• Passage shown:
════════════════════

While the video has been screened at over 50 universities, community centers, and film festivals in the US and Canada – the primary destinations for the produce shown in the film – it is also streamed on the website of Fair Food Across Borders (www.fairfoodab.org), a consumer-oriented campaign that contextualizes the jornaleros’ situation, outlines Mexican labor law, and urges consumers to demand more transparency about where their food comes from.

Viewers, Halkin says, are “particularly impacted by the amount of children in the field and the use of pesticides without any kind of protection for the workers.”

While the legal working age in Mexico is 14, about 20 percent of the labor force in agricultural camps is under that age. The film makes clear that parents need their children to work because they need the income.

One of the examples that Tlachinollan will use in its IACHR hearing is the case of David Salgado Aranda, an eight-year-old boy who died at a camp in January 2007 when he tripped over a wire and fell into the path of an oncoming tractor. According to a summary of the case on Tlachinollan’s website (www.tlachinollan.org), David’s death certificate was made to read that:

“the cause of death was a ‘traumatic brain injury’ which occurred on a ‘public road.’ This would mean that David’s death had occurred outside the field and that the trauma was caused by a blow or a fall, which would relieve the agricultural company of any liability, as it does not recognize that the boy was working as an agricultural laborer for the company at the time of his death.”

Although the president of the Senate’s Human Rights Commission, together with seven senators, did sign a point of agreement in March 2007 in exhorting more attention from Department of Labor and Social Security, and the government of Sinaloa, Nemecio says the case remains unresolved.

“[The company] practically has not paid an indemnity to the family,” says Nemecio. “The case is still open.”
Meanwhile, Nemecio says: “The conditions remain the same.” In addition to David’s case, Tlachinollan has documented six other cases of children dying in the fields.

Pushing for change

This is the first time a case on internal migration in Mexico has been presented before the IACHR. “Being able to position this topic is very emblematic,” says Nemecio.

Unlike when migrants leave for the US, the fact that this population stays within Mexico’s borders means the State should be able to more vigilant about their working and living conditions, says Nemecio. However, “the State’s reaction… is very limited,” she says. “There are many omissions.”

Nemecio says that the corresponding government bodies are the Secretaría de Trabajo y Previsión Social (Department of Labor and Social Security), Secretaría de Desarollo Social (Department of Social Development), Secretaría de Salud (Department of Health), Secretaría de Educación Pública (Department of Public Education), and the Comisión Nacional pare el Desarollo de los Pueblos Indígenas (National Commission for the Development of Indigenous Groups).

Tlachinollan is pushing for “monitoring, continual regulation… an entire, integrated mechanism” that will afford working and living conditions in compliance with federal law and international human rights standards.

On the other side of the border, Halkin sees documentaries like Paying the Price as advocacy tools that educate consumers and effect change through consumer demand. Some of the actions recommended on the Fair Food Across Borders website include letter writing to the agribusiness association in Sinaloa, and a demand for more “supermarket transparency” in the US. Supermarkets are required to disclose what country food has been imported from, but do not have to specify from which state or agribusiness.

“It’s important to create a constituency around this video,” says Halkin. “It’s been extremely useful… to really get an understanding of Mexico that is not available in the mass media at all.”

════════════════════

(Collected data)

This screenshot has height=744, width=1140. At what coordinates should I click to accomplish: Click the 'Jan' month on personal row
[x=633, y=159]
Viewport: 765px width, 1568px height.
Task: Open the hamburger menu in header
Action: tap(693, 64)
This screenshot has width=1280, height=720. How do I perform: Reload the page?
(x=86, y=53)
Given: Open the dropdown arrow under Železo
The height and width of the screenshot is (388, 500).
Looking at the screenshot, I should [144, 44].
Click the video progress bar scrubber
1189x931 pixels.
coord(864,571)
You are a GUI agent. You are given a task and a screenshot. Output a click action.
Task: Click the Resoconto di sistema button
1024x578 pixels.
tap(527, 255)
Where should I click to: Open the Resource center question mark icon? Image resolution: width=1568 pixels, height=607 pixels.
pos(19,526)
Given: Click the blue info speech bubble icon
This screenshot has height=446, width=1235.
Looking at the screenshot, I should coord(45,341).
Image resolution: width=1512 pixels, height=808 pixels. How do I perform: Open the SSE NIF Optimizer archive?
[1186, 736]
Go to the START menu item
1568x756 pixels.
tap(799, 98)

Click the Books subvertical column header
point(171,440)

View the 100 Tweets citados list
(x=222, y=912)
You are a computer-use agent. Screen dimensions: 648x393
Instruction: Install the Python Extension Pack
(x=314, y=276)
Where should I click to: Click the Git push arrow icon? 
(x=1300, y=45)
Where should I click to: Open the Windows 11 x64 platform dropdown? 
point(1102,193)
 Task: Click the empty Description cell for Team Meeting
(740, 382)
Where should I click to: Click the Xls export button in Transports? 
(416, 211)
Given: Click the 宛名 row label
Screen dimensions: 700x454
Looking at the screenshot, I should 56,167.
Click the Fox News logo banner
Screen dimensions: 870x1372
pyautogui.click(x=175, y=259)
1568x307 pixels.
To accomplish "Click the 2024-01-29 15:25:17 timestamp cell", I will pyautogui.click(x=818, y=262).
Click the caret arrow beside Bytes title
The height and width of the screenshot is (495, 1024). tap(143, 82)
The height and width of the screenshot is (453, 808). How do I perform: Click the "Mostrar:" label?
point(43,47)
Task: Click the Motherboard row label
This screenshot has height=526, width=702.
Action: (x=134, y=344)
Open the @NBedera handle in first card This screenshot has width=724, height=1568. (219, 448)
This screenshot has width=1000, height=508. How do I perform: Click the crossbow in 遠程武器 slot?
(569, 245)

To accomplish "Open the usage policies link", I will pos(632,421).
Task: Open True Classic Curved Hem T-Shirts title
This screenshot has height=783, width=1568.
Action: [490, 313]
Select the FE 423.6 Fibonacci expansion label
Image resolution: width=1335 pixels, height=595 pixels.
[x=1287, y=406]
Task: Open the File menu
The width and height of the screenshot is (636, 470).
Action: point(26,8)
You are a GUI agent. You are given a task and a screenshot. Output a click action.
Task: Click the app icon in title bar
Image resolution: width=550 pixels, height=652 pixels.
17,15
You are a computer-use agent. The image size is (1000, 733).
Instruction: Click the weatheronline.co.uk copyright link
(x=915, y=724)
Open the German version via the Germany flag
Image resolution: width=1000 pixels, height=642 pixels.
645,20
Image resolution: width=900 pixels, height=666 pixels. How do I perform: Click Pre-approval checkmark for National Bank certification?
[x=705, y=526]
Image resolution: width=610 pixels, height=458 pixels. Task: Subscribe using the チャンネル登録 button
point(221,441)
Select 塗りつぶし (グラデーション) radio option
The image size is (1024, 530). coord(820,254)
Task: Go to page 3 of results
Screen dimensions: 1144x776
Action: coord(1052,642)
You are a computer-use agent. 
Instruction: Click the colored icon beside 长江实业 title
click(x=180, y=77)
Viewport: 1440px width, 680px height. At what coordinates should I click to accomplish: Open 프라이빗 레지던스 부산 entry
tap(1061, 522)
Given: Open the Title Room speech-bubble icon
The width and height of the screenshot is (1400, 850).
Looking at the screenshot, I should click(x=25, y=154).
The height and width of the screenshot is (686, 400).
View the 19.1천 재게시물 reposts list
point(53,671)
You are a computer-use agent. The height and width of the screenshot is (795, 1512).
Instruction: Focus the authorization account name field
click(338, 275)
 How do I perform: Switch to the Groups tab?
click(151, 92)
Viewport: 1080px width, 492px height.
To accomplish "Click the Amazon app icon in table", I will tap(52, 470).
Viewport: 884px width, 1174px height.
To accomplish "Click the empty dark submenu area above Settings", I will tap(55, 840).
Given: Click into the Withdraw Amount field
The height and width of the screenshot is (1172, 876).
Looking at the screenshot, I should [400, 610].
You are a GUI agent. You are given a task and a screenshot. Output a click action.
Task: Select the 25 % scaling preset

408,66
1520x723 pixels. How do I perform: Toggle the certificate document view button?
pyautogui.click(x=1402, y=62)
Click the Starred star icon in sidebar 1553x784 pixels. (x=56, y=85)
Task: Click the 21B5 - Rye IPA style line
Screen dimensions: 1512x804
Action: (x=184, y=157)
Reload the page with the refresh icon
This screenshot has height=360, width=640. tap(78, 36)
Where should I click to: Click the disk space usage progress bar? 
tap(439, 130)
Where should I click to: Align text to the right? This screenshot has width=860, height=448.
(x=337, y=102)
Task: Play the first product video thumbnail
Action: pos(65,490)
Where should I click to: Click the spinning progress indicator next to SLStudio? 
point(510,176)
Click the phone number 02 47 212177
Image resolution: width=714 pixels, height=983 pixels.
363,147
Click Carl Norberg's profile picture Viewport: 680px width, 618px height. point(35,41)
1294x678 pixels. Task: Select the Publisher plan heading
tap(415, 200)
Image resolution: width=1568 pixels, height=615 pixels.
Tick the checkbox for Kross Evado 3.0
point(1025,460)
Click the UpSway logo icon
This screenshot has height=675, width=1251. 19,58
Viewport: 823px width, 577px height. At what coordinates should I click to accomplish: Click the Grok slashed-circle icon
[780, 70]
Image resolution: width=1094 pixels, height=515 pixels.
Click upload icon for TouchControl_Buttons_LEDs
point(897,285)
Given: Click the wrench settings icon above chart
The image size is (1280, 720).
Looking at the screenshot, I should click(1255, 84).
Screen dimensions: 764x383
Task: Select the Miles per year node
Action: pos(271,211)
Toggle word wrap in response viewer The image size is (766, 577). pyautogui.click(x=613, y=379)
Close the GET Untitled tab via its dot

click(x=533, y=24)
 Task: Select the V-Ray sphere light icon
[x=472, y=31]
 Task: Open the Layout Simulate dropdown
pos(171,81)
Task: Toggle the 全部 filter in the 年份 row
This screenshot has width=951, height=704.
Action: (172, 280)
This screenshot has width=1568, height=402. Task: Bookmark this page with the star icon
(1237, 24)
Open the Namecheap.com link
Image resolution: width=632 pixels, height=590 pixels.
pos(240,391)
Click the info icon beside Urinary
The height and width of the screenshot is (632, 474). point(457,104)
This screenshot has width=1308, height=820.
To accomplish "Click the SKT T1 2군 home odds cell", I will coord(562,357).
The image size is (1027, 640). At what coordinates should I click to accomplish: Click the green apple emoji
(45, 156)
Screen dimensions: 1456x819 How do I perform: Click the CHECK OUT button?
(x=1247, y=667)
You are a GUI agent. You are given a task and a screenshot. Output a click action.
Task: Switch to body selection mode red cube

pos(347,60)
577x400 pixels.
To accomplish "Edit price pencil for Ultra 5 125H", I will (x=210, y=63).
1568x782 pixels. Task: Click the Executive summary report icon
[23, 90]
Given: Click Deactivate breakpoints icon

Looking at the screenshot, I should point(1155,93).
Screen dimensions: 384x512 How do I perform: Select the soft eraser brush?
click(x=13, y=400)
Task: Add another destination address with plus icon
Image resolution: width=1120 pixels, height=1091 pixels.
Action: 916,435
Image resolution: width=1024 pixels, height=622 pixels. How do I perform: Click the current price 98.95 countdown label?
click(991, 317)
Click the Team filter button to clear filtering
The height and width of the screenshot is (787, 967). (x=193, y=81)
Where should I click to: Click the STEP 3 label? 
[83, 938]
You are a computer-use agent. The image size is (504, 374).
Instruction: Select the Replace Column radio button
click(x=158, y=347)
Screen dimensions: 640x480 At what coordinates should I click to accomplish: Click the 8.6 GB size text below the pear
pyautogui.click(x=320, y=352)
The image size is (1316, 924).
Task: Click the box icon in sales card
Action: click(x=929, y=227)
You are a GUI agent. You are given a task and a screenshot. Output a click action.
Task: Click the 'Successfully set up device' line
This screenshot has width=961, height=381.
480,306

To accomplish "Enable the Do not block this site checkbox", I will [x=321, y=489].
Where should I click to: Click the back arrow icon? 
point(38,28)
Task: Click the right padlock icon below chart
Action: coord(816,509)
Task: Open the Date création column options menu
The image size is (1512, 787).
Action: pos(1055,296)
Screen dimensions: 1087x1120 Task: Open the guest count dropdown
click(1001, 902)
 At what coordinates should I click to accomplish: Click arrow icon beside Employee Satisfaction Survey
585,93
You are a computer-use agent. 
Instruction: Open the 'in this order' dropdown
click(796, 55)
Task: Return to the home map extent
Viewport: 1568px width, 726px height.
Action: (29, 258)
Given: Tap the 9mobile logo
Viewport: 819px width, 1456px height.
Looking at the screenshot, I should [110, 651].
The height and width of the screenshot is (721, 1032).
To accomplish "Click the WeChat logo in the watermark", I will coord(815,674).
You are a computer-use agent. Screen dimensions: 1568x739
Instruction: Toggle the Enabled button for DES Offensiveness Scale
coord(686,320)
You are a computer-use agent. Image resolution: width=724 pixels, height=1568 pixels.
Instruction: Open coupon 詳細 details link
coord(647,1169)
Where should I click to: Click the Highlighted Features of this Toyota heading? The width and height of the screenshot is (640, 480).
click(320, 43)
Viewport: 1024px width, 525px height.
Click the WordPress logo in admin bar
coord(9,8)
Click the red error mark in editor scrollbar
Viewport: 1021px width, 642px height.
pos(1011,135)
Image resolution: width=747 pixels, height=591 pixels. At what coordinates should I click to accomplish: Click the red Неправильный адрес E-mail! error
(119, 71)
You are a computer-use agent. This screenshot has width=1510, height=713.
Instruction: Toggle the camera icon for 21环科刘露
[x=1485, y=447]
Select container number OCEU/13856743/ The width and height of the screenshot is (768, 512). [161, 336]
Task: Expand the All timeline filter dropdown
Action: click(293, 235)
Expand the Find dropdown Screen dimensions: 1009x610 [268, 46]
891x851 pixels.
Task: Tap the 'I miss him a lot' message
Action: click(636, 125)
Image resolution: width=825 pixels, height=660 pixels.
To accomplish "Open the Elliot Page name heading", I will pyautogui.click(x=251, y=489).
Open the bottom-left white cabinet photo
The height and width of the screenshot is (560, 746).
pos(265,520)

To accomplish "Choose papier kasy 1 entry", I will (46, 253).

════════════════════

Answer these questions from the passage on Mexican farmworkers:
(a) About what share of the labor force in agricultural camps is under the age of 14?
(b) How old was David Salgado Aranda when he died?
(c) What are US supermarkets required to disclose about imported food?
The records have nothing to do with this exercise.

• Task solution:
(a) About 20 percent.
(b) Eight years old.
(c) The country the food has been imported from.